Transport of molecules across renal glomerular capillaries.

Direct measurements of the pressures and flows governing the formation of glomerular ultrafiltrate have been made possible in recent years by virtue of 1) the discovery of rats and monkeys possessing glomerular capillaries on the renal cortical surface, accessible to micropuncture, and 2) technological advances that permit measurement of intracapillary hydraulic pressure and assessment of the change in colloid osmotic pressure along the glomerular capillary network. Based on these direct measurements, evidence has been obtained to indicate that glomerular capillary hydraulic pressure and hence the net driving force for ultrafiltration are lower than previously believed. By the efferent end of the glomerular capillary network, net filtration of fluid ceases, owing to a reduction in the net driving force to zero. Evidence in the rat indicates that the process of ultrafiltration is highly dependent on glomerular plasma flow rate. Studies in rats with surface glomeruli have also made possible an assessment of the factors that govern the transport of macromolecules across the highly specialized capillary network.
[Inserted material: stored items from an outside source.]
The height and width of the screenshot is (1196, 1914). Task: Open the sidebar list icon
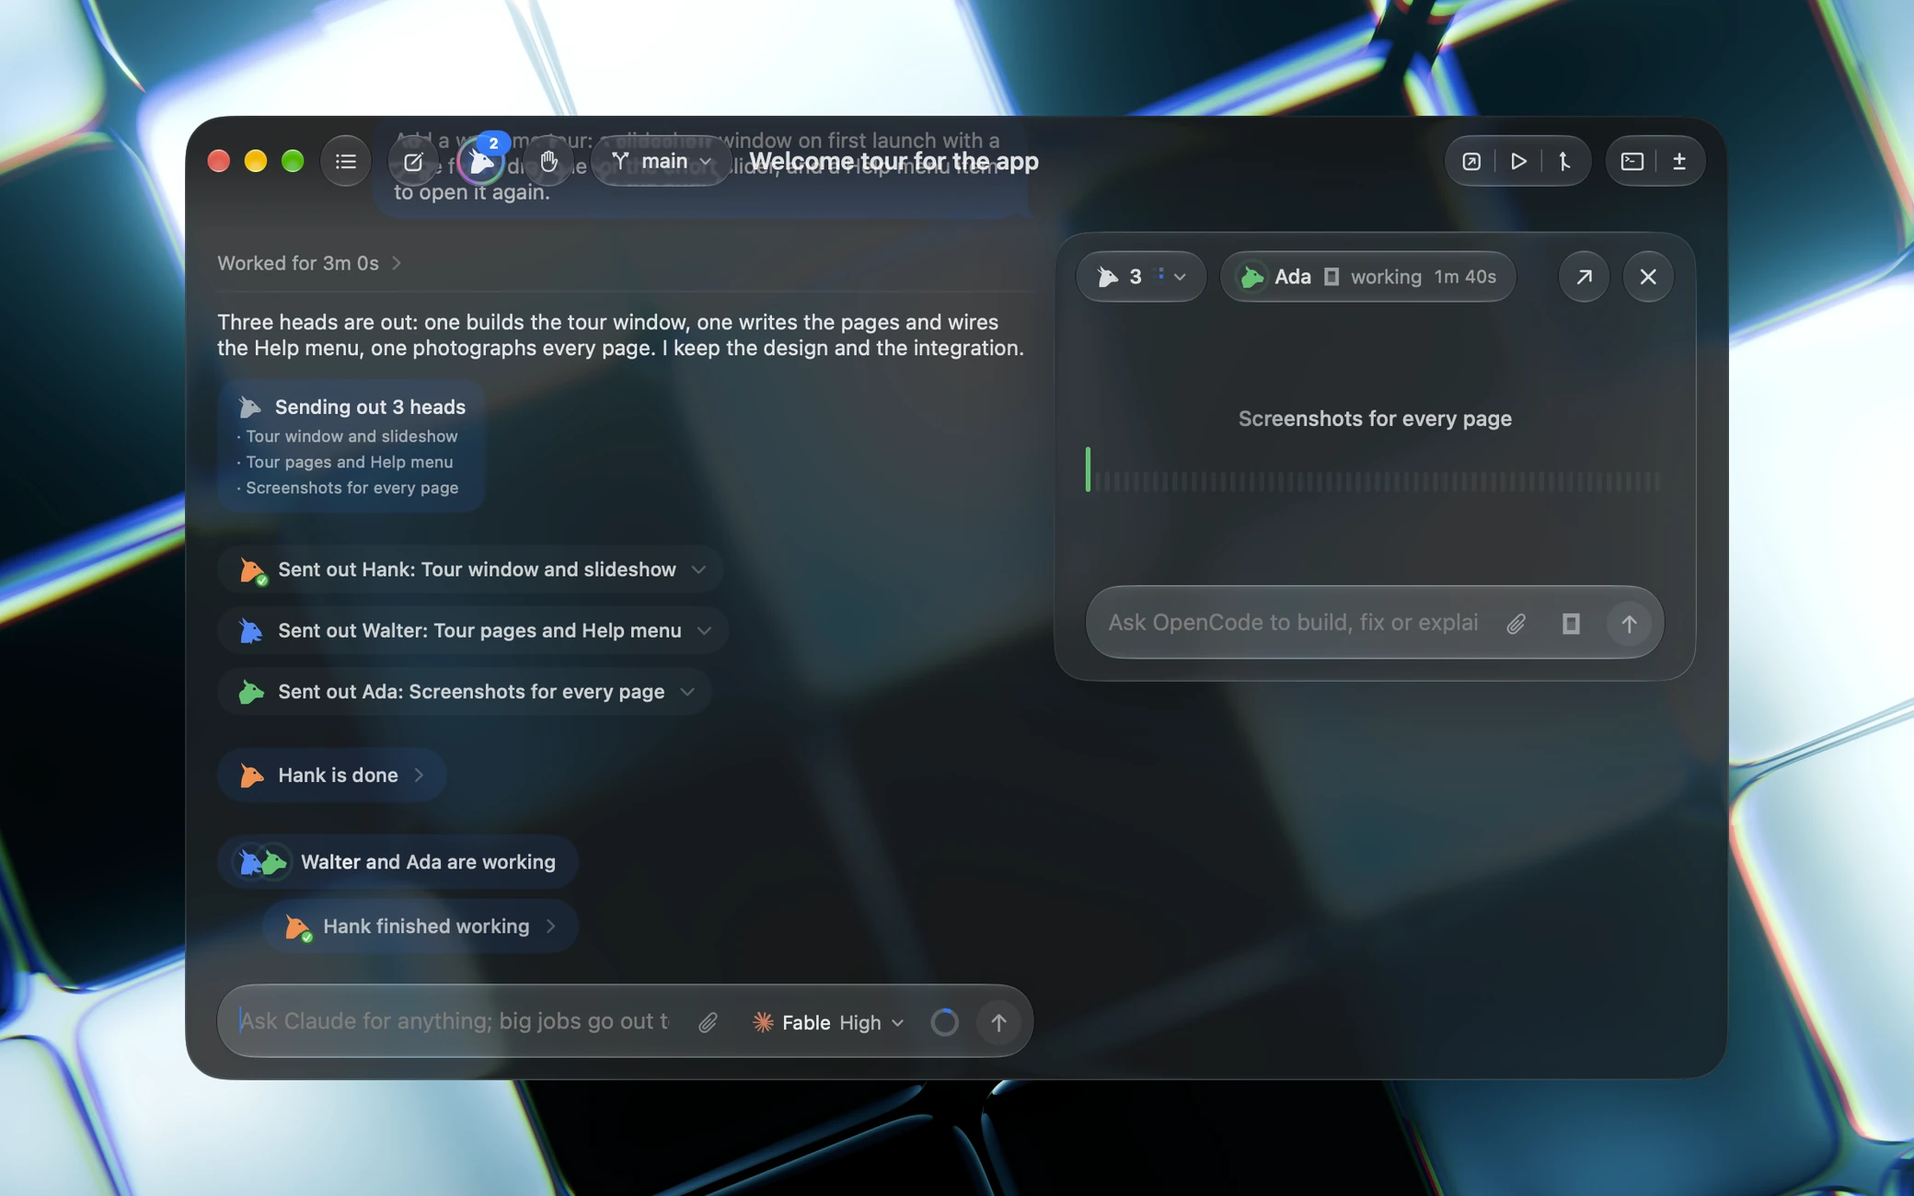click(345, 161)
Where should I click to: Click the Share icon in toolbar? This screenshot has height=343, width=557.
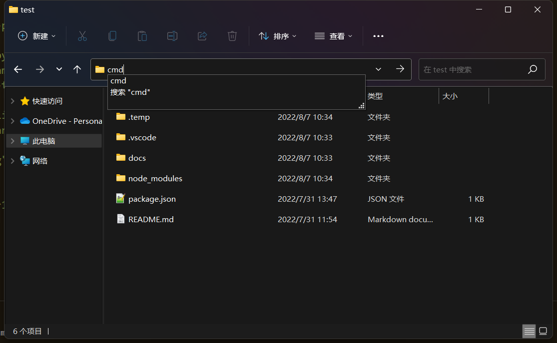pos(202,36)
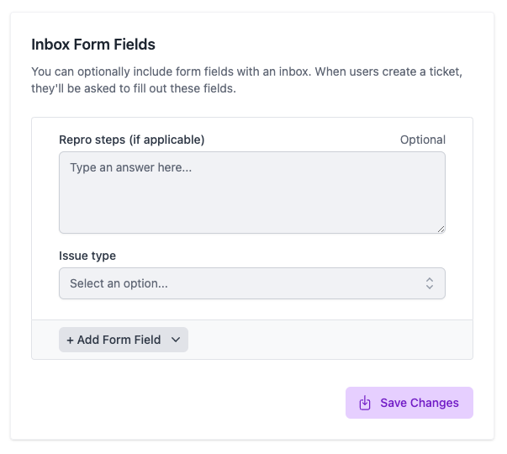The height and width of the screenshot is (454, 507).
Task: Click the chevron beside Add Form Field
Action: [176, 340]
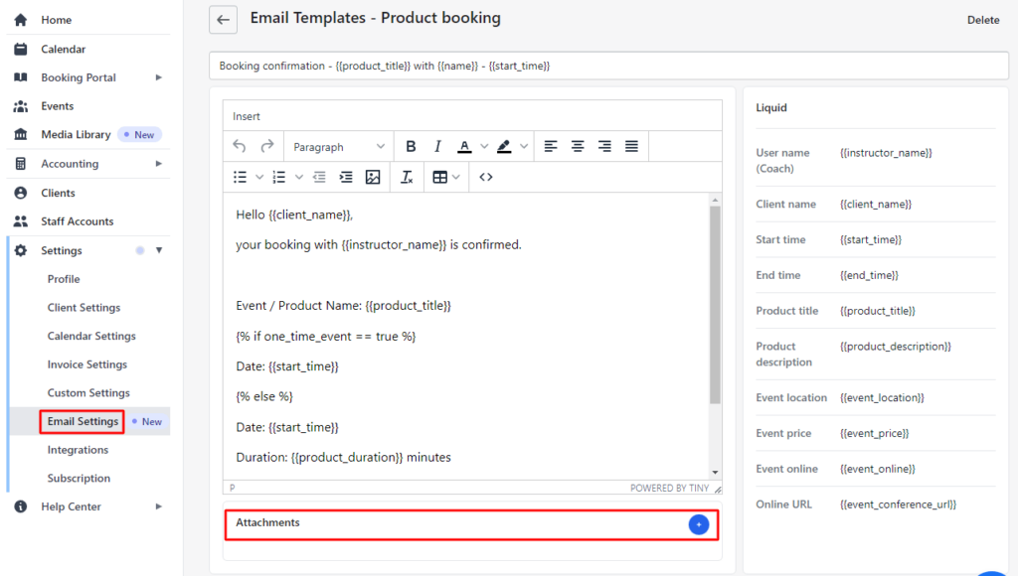Open the Source Code view icon
Viewport: 1018px width, 576px height.
click(x=485, y=177)
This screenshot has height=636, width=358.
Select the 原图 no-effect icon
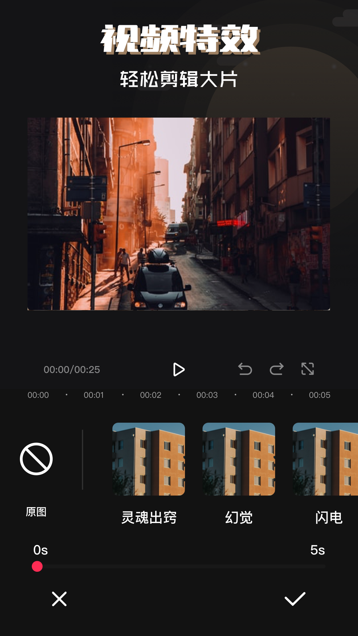[x=36, y=459]
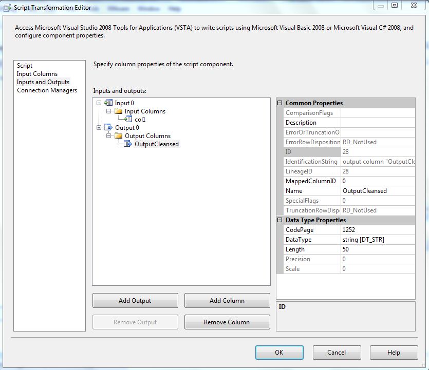Collapse the Input 0 tree node
Viewport: 429px width, 370px height.
coord(99,103)
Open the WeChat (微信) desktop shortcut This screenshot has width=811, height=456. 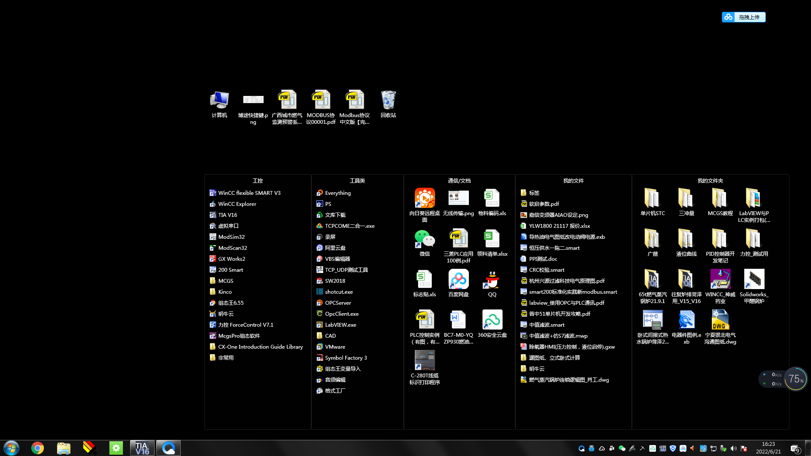coord(425,240)
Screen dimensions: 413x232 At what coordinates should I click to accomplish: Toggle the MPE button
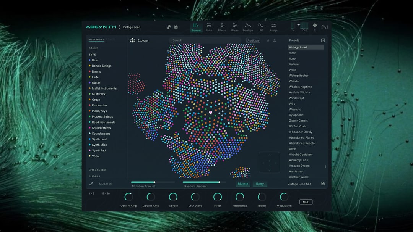point(306,202)
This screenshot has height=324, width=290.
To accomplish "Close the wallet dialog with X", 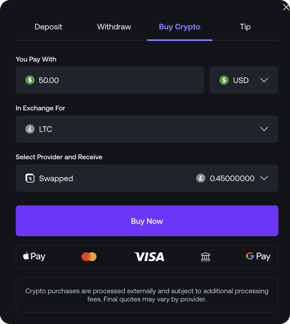I will pos(286,7).
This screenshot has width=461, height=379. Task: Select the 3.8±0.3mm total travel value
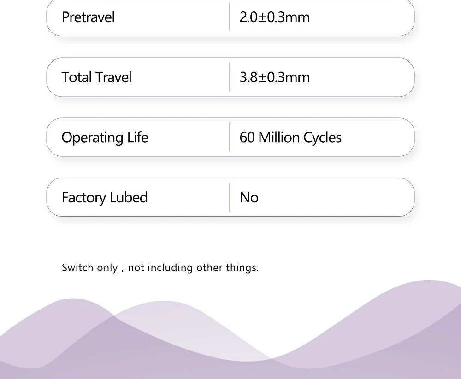point(274,77)
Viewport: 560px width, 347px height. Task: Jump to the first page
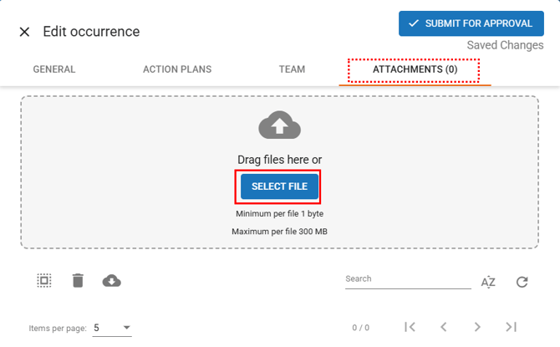[410, 327]
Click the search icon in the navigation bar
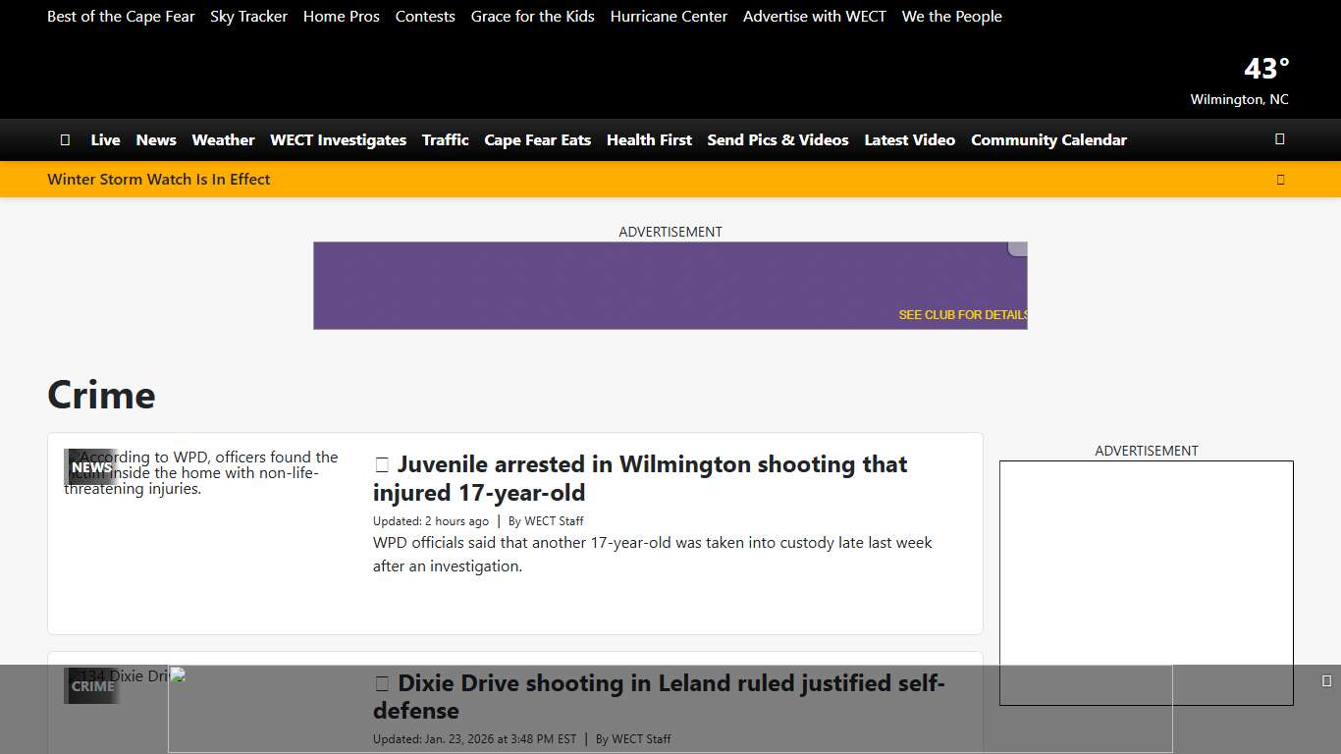The width and height of the screenshot is (1341, 754). point(1279,139)
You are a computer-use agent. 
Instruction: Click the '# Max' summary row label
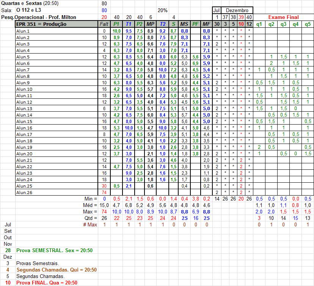pos(90,224)
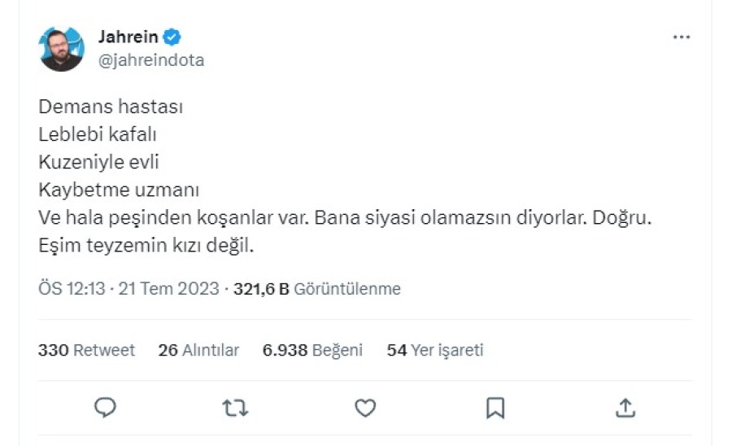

In addition to molecular size, transcapillary movement of macromolecules is influenced by the glomerular filtration rate, since total transport reflects the combined contributions of convection as well as diffusion. Molecular charge has also been found to be an important determinant of the transport of macromolecules, very likely contributing to the marked restriction to the transcapillary movement of albumin. This electrostatic restriction to the transport of polyanions such as albumin, by some fixed, negatively charged component(s) of the glomerular capillary wall, is markedly reduced in primary glomerular injury. Evidence indicates that glomerular injury results in loss of these fixed negative charges from the capillary walls, providing an attractive explanation for the enhanced filtration of albumin, and hence the proteinuria, observed in a variety of glomerulopathic states.